:: Exercise goal ::
Give back all of the data exactly. Leave nothing out.

------------------------

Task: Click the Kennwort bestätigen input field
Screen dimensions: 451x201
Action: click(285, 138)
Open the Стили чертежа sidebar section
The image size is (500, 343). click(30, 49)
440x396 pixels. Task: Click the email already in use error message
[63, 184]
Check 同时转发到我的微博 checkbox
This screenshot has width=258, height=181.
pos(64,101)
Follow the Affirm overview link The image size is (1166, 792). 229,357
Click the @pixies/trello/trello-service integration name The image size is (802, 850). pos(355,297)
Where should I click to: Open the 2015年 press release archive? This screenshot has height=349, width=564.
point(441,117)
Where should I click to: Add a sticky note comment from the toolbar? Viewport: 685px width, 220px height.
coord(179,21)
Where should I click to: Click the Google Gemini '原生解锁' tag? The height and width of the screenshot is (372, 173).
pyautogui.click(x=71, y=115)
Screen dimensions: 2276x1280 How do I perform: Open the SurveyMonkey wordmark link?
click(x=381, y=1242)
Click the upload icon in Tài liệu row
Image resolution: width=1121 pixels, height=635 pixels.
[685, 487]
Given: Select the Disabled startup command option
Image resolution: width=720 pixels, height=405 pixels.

------------------------

:: Task response ::
Task: Click the Kennwort bestätigen input field
Screen dimensions: 451x201
Action: click(285, 138)
Open the Стили чертежа sidebar section
The image size is (500, 343). click(30, 49)
440x396 pixels. Task: Click the email already in use error message
[63, 184]
Check 同时转发到我的微博 checkbox
This screenshot has width=258, height=181.
pos(64,101)
Follow the Affirm overview link The image size is (1166, 792). 229,357
Click the @pixies/trello/trello-service integration name The image size is (802, 850). pos(355,297)
Where should I click to: Open the 2015年 press release archive? This screenshot has height=349, width=564.
point(441,117)
Where should I click to: Add a sticky note comment from the toolbar? Viewport: 685px width, 220px height.
coord(179,21)
Where should I click to: Click the Google Gemini '原生解锁' tag? The height and width of the screenshot is (372, 173).
pyautogui.click(x=71, y=115)
Screen dimensions: 2276x1280 How do I perform: Open the SurveyMonkey wordmark link?
click(x=381, y=1242)
Click the upload icon in Tài liệu row
Image resolution: width=1121 pixels, height=635 pixels.
[685, 487]
Given: Select the Disabled startup command option
Image resolution: width=720 pixels, height=405 pixels.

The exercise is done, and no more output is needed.